— BEGIN Data for this task —

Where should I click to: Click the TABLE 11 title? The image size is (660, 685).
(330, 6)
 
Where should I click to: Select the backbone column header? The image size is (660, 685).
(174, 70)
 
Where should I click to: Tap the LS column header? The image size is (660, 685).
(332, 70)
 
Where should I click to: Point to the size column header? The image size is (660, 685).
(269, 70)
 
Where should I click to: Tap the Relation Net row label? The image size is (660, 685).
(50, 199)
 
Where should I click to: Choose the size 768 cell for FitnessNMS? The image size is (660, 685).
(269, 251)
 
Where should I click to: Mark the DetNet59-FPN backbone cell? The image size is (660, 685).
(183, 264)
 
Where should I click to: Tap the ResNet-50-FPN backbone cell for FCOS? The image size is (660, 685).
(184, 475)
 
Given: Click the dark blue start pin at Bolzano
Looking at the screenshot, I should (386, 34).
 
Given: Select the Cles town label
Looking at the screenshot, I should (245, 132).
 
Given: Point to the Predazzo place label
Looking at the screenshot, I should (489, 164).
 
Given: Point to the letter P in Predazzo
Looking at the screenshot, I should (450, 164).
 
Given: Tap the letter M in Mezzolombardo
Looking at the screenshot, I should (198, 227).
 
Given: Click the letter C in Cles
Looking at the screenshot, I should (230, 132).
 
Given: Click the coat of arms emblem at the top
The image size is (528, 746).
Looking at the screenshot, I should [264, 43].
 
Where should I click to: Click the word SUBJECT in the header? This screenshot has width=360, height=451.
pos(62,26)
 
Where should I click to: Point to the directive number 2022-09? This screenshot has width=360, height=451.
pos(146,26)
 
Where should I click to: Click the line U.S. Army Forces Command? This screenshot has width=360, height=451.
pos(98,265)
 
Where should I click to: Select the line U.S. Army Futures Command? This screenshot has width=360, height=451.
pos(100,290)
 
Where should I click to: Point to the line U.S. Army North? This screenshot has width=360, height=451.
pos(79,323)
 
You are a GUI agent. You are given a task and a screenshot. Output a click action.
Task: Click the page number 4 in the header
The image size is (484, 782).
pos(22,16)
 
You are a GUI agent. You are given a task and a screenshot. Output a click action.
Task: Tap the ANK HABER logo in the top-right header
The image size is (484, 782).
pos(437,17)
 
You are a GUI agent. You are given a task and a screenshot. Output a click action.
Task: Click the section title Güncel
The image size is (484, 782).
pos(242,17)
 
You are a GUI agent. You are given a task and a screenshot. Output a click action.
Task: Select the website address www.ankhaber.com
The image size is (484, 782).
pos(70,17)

— END Data for this task —

Exercise task: Identify each line in the items above that contains the word "Select", and count a match only when its capitalization is the same.

The completed task:
Where should I click to: Select the backbone column header? The image size is (660, 685).
Given: Select the Cles town label
Where should I click to: Select the line U.S. Army Futures Command? This screenshot has width=360, height=451.
Task: Select the website address www.ankhaber.com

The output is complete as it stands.